It does the same but with a more complicated API.

AFAIK It depends on the GC that's being used. access_load_at will make sure the right GC barriers are inserted (mostly for concurrent GCs).

As I see it, the access API is an abstraction to be used instead of raw loads. It hides details. See for instance TemplateTable::getfield_or_static on x86 where it is also used. PPC lags behind in making use of the access API.
With a fancy new GC the oop in nep_reg could be stale, requiring some processing which would be taken care of by using the access API.

GC barriers are used when loading or storing an oop. No GC we currently have (not even the generational ones) use barriers for loading a plain address from an oop. The PPC64 implementation of the BarrierSetAssembler currently has Unimplemented() for non-oop types and all GCs are implemented.
Maybe it was intended for some future GC or other feature which has not yet reached the official repo.

I just figured it out. It was introduced by https://bugs.openjdk.org/browse/JDK-8203172 (on aarch64) which mentions Shenandoah and future GCs. However, the Shenandoah comment says "non-reference load, no additional barrier is needed" and it doesn't use barriers in such a case. So, for the time being, I'll keep the normal load (because access_load_at is not ready for non-oop types). But I should add the NONZERO check.

FWIW, since Shenandoah changed their load barriers we have been cleaning away the usages of the Access API for loads and stores to primitive values. There's no such support in the C++ Runtime code.

Ok, since this is loading a long (which represents an address that points into the code cache) I think we're fine without using the access API then?

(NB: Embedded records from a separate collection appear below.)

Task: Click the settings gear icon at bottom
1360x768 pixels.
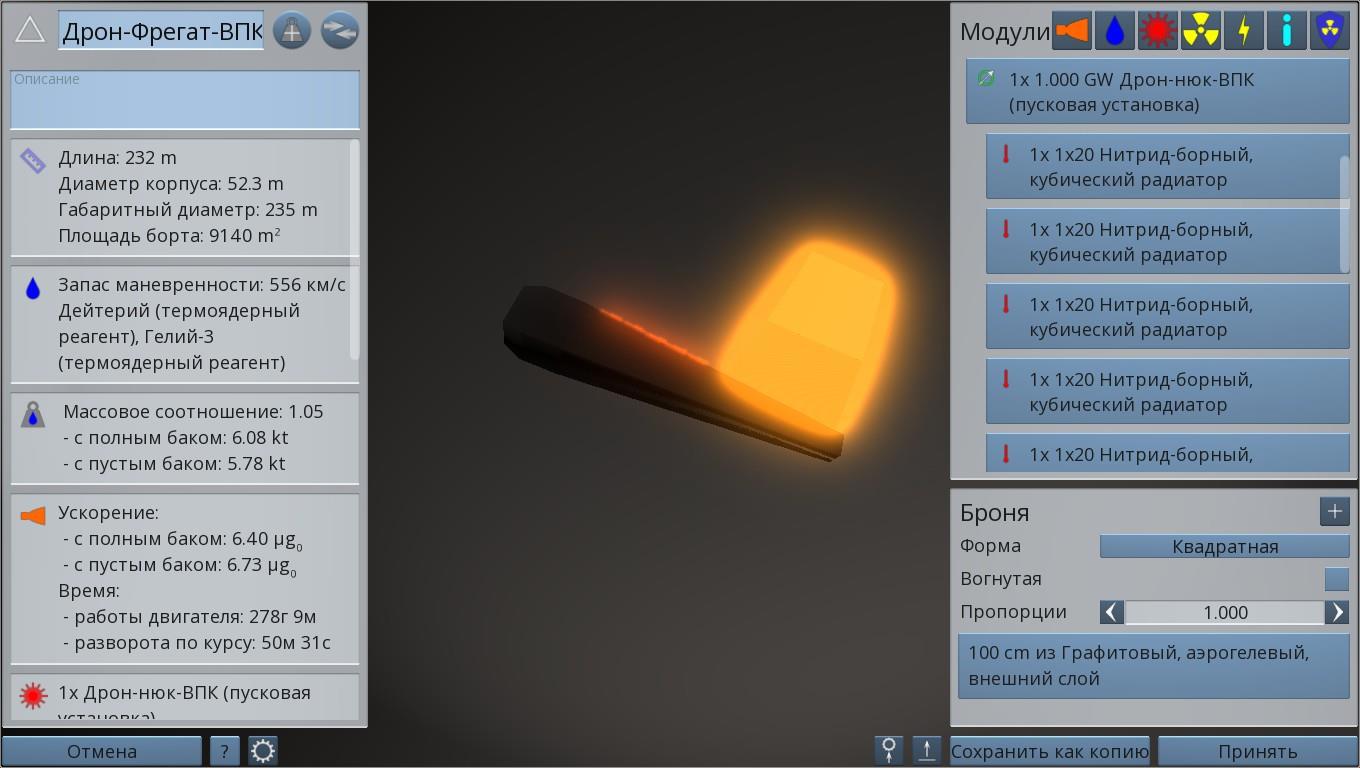Action: [x=263, y=751]
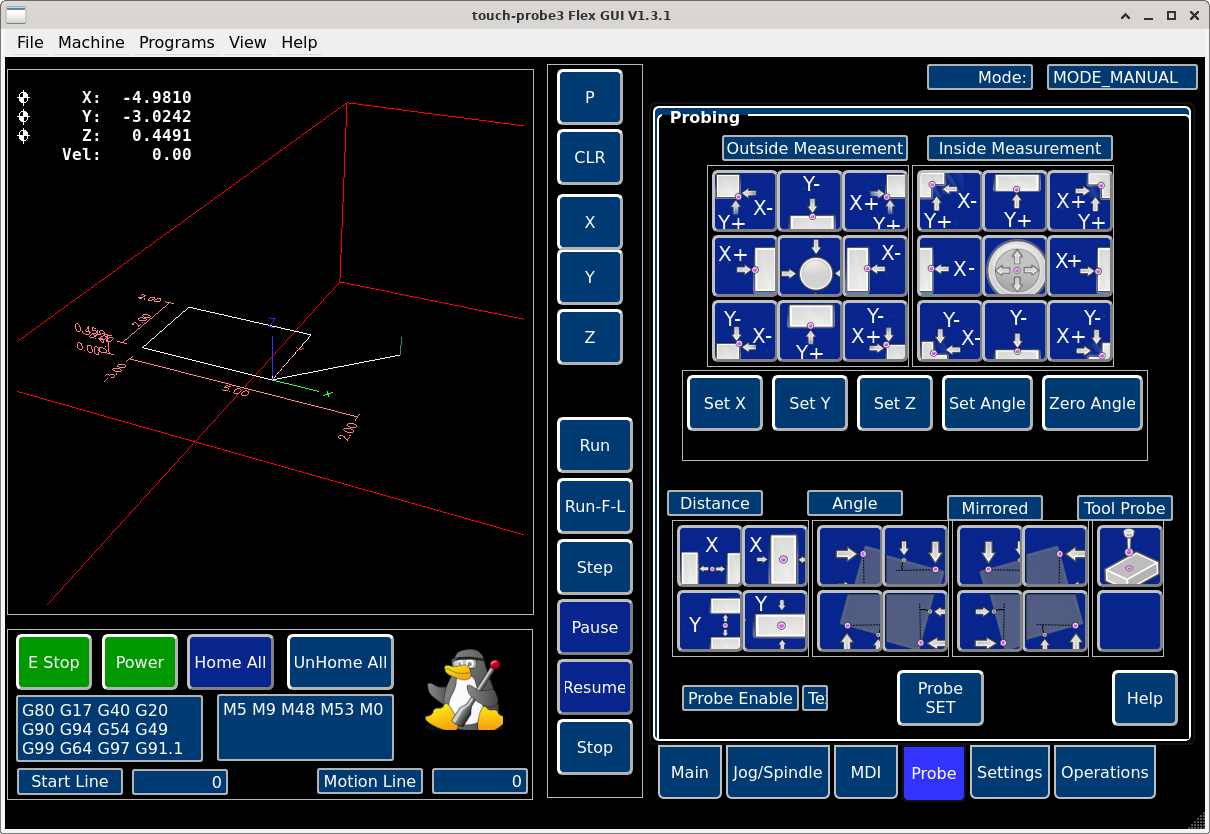Expand the View menu
Viewport: 1210px width, 834px height.
click(247, 42)
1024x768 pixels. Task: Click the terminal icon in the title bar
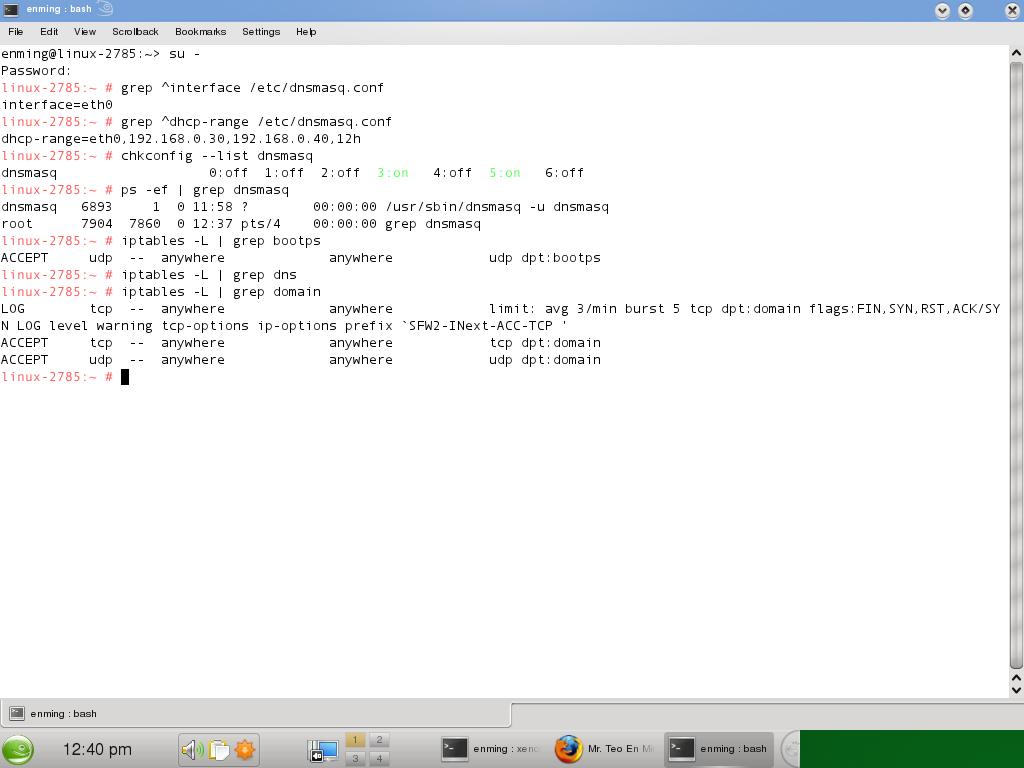pos(11,9)
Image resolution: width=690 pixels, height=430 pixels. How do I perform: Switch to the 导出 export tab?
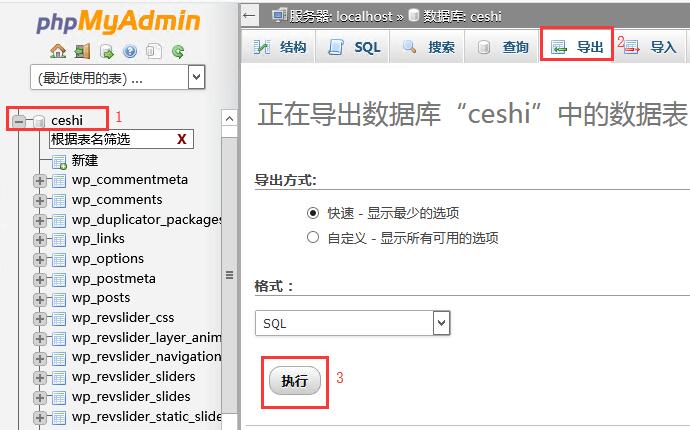tap(577, 47)
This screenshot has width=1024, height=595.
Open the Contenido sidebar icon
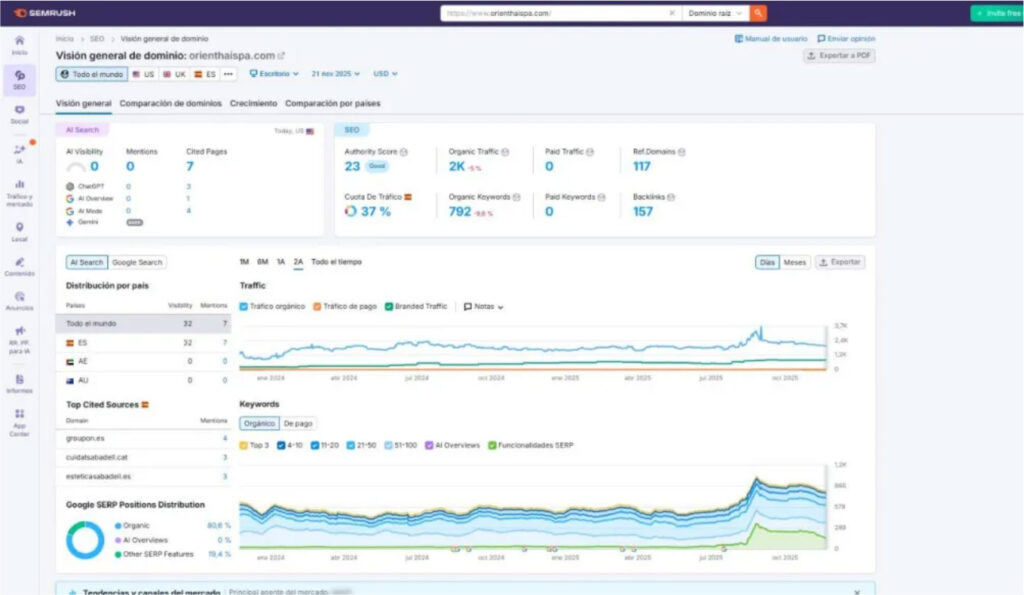click(19, 265)
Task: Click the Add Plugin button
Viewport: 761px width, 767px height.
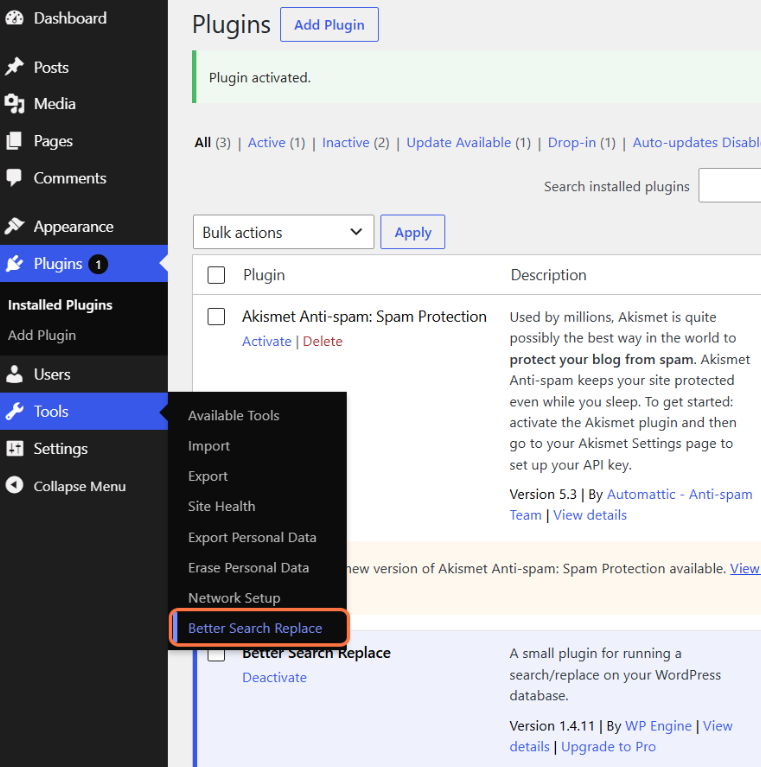Action: click(329, 24)
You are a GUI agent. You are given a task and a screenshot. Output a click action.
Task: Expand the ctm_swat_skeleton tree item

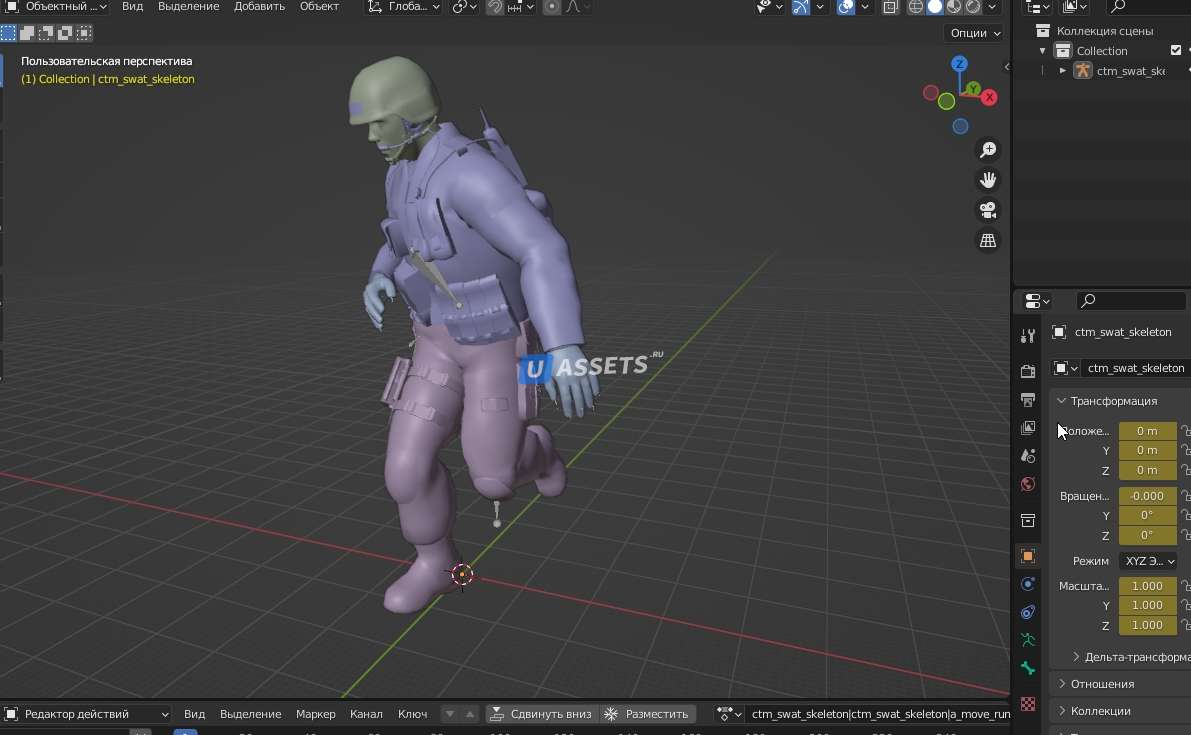pyautogui.click(x=1063, y=71)
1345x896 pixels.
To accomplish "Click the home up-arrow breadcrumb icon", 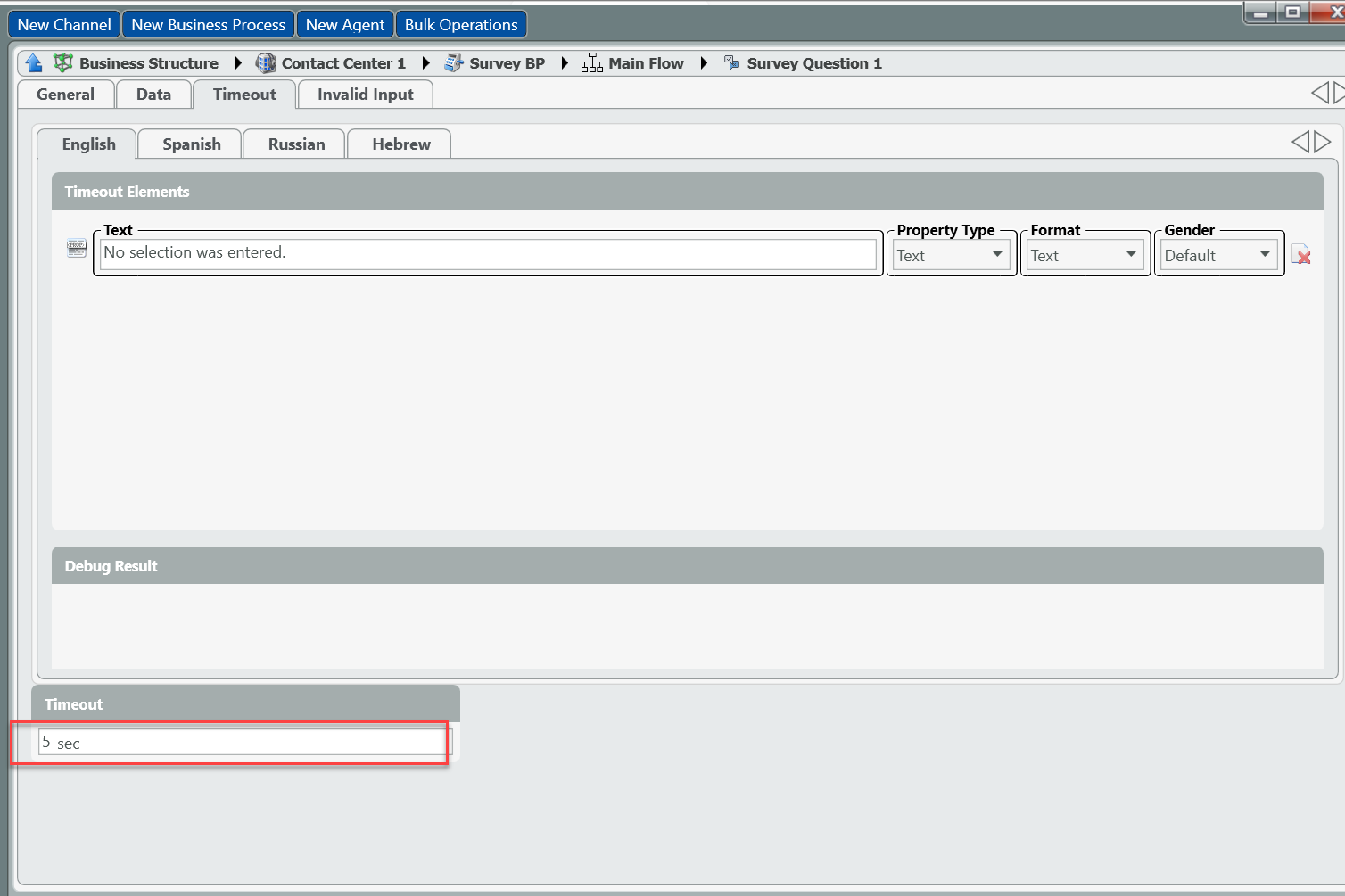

Correct. The code had been written for the previous version of Shenandoah (1.0). No current GC uses barriers for non-oop types and the C++ Runtime doesn't support it any more as Stefan pointed out.
It is still possible to use the access API on other platforms, but it does nothing more than a plain load/store for non-oop types.

I'm ok with doing a plain access. I don't like the difference to other ports as it will at least waste time of people with less expertise in the area (e.g. new to the project). No need to continue the discussion in this pr though.

src/hotspot/cpu/ppc/upcallLinker_ppc.cpp

reinrich · 2023-04-28T13:18:27Z

src/hotspot/cpu/ppc/upcallLinker_ppc.cpp

+
+  __ block_comment("{ receiver ");
+  __ load_const_optimized(R3_ARG1, (intptr_t)receiver, R0);
+  __ resolve_jobject(R3_ARG1, tmp, R31, MacroAssembler::PRESERVATION_FRAME_LR_GP_FP_REGS); // kills R31


As a simplification the receiver could be resolved in UpcallLinker::on_entry and returned in JavaThread::_vm_result.

This sounds like a nice enhancement proposal for all platforms. The register spilling code in resolve_jobject can get lengthy dependent on the selected GC. Doing it in the C code (which we call anyway above) would make the upcall stubs smaller.
@JornVernee: What do you think about this idea?

Seems like a nice idea. The resolution here pre-dates the time where we called into the VM.

reinrich · 2023-05-09T15:48:52Z

src/hotspot/cpu/ppc/vmstorage_ppc.hpp

+      case T_CHAR   :
+      case T_BYTE   :
+      case T_SHORT  :
+      case T_INT    : segment_mask = REG32_MASK; break;


I wonder why the segment_mask depends on bt on ppc?

The usage of the segment_mask can be defined for each platform. I'm using it to encode the information if a value on the Java side uses a 32 or 64 bit slot. In case of 32 bit values, the C side requires all 64 register bits to get defined values (ints get sign extended, floats get converted to double-precision format).

reinrich

Hi Martin,
I've made a pass over the Java part (except HFA). I found the specs hard to understand but most specs are like this.
I'll finish the rest beginning of next week.
Cheers, Richard.

reinrich · 2023-05-16T14:44:25Z

src/java.base/share/classes/jdk/internal/foreign/abi/ppc64/CallArranger.java

+ */
+package jdk.internal.foreign.abi.ppc64;
+
+import java.lang.foreign.AddressLayout;


Imports are not grouped and ordered alphabetically.
(Very much as the aarch64 version)

reinrich · 2023-05-16T15:28:59Z

src/java.base/share/classes/jdk/internal/foreign/abi/ppc64/CallArranger.java

+    public static final int MAX_REGISTER_ARGUMENTS = 8;
+    public static final int MAX_FLOAT_REGISTER_ARGUMENTS = 13;
+
+    // This is derived from the 64-Bit ELF V2 ABI spec, restricted to what's


The comment says ABI V2 but the code seems to handle V1 too.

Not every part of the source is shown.